* Exercise goal:
Convert the part of the records that opens with the line containing "Screen dimensions: 279x240" and closes with the line containing "Task: Click the WT Pos slider handle" into a JSON list of strings, one string per line, skipping blank lines and leaving out the pictures.
BEGIN Dataset rows
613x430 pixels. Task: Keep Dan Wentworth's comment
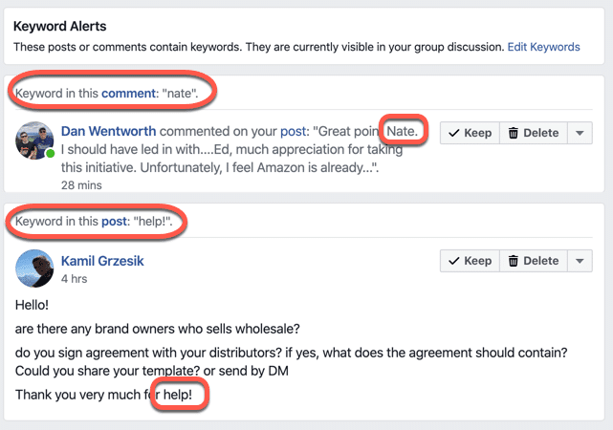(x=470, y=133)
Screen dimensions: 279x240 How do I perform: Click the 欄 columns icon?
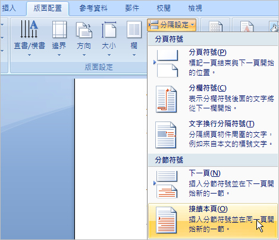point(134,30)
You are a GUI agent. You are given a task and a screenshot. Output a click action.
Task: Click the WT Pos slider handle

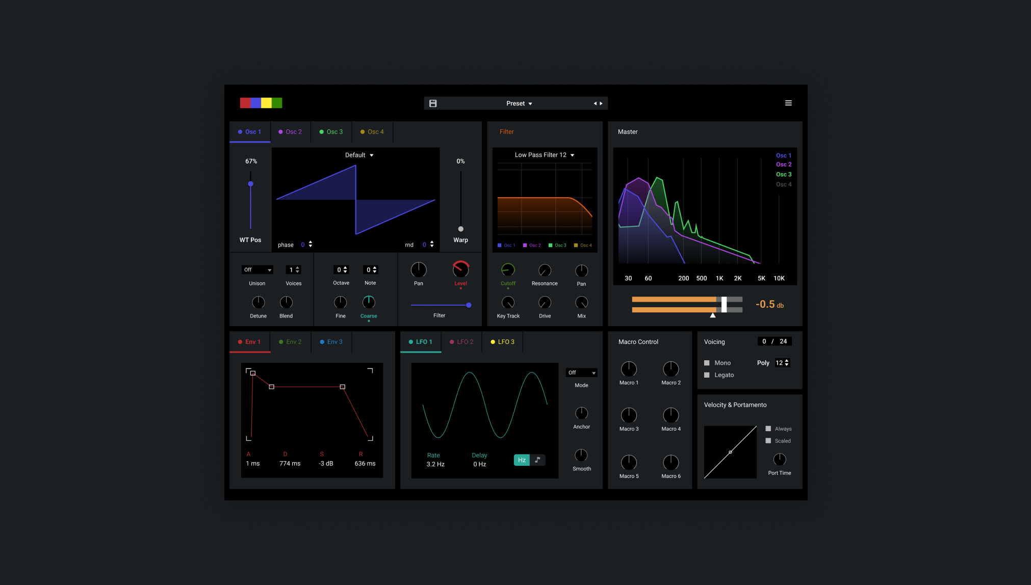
END Dataset rows
BEGIN Dataset rows
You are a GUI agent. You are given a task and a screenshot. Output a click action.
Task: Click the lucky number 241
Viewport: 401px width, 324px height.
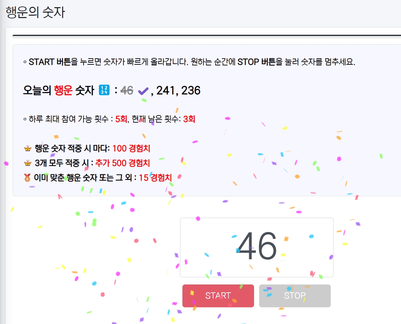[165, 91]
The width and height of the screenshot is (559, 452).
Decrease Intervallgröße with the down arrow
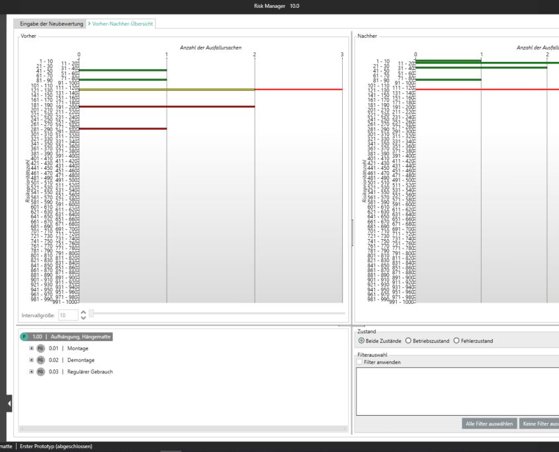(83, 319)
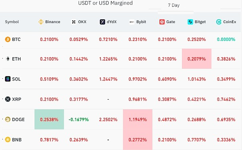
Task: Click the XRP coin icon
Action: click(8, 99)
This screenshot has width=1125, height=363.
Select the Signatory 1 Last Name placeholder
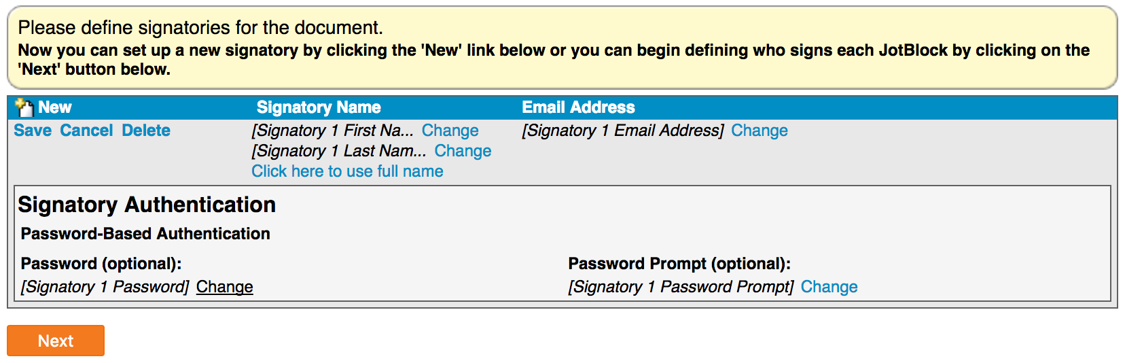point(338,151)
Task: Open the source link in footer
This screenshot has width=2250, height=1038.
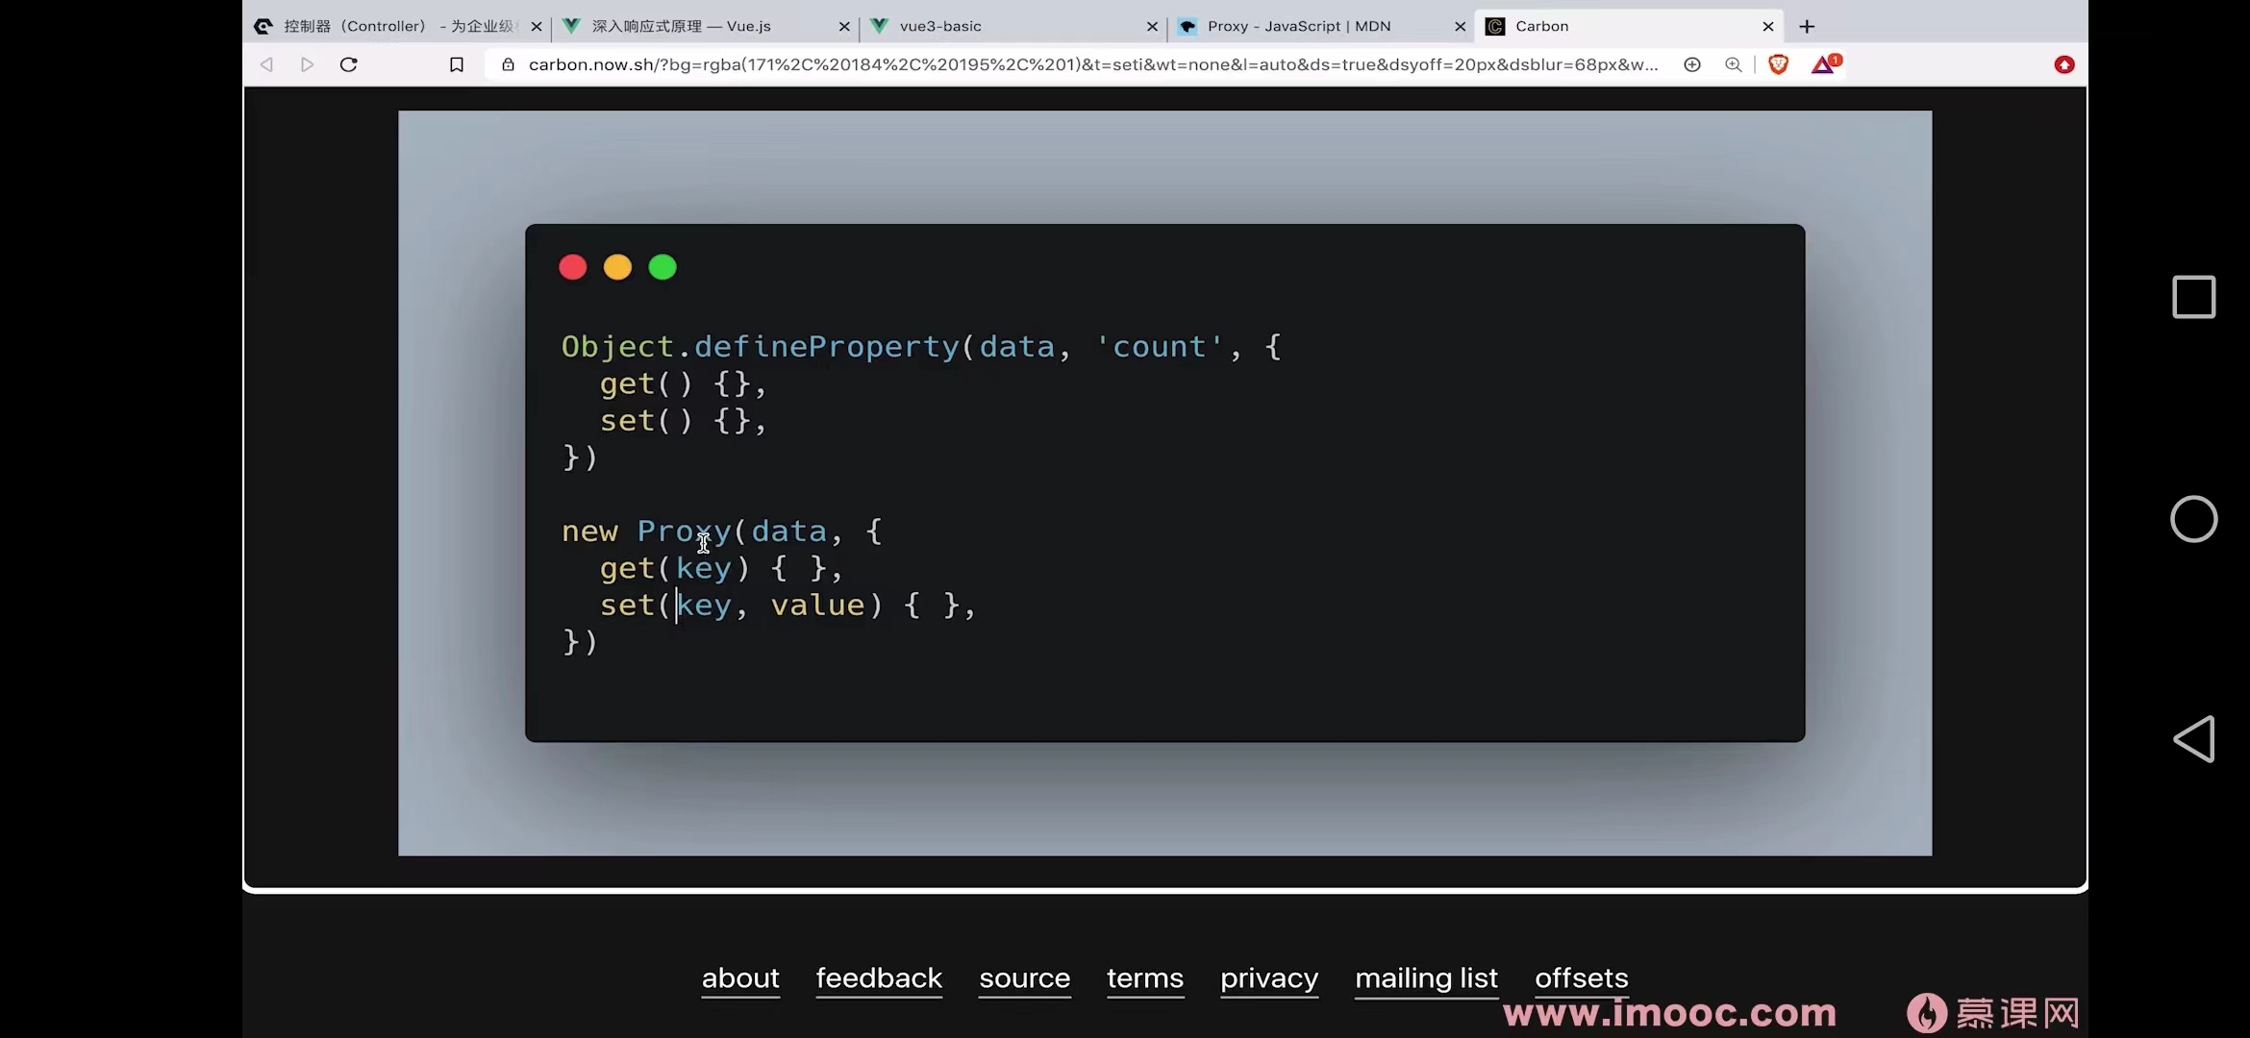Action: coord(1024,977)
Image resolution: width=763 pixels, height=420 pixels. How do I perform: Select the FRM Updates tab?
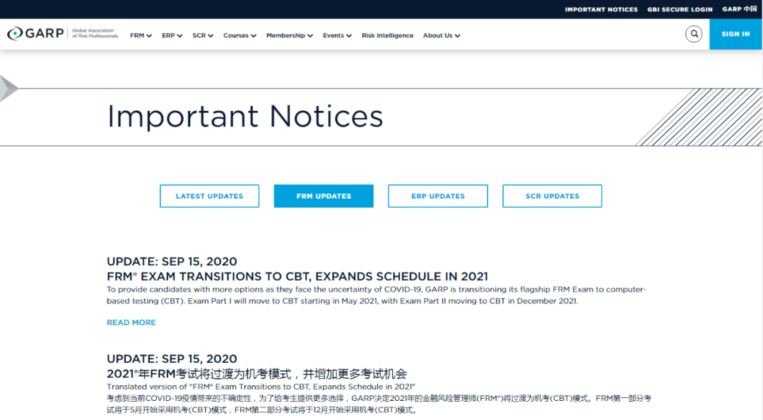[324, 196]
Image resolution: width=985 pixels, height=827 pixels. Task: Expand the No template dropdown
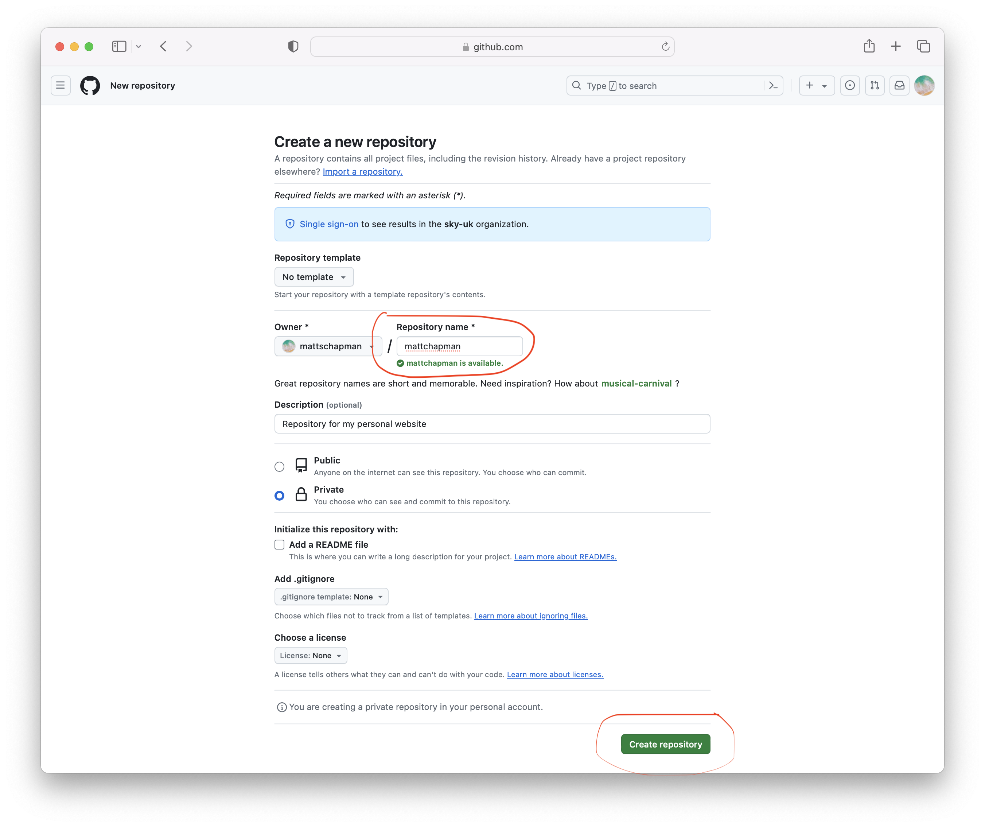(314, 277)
END Dataset rows
* Expected answer:
[
  "Screen dimensions: 279x240 How do I perform: Click the 欄 columns icon?",
  "point(134,30)",
  "You are a GUI agent. You are given a task and a screenshot. Output a click action.",
  "Task: Click the WT Pos slider handle"
]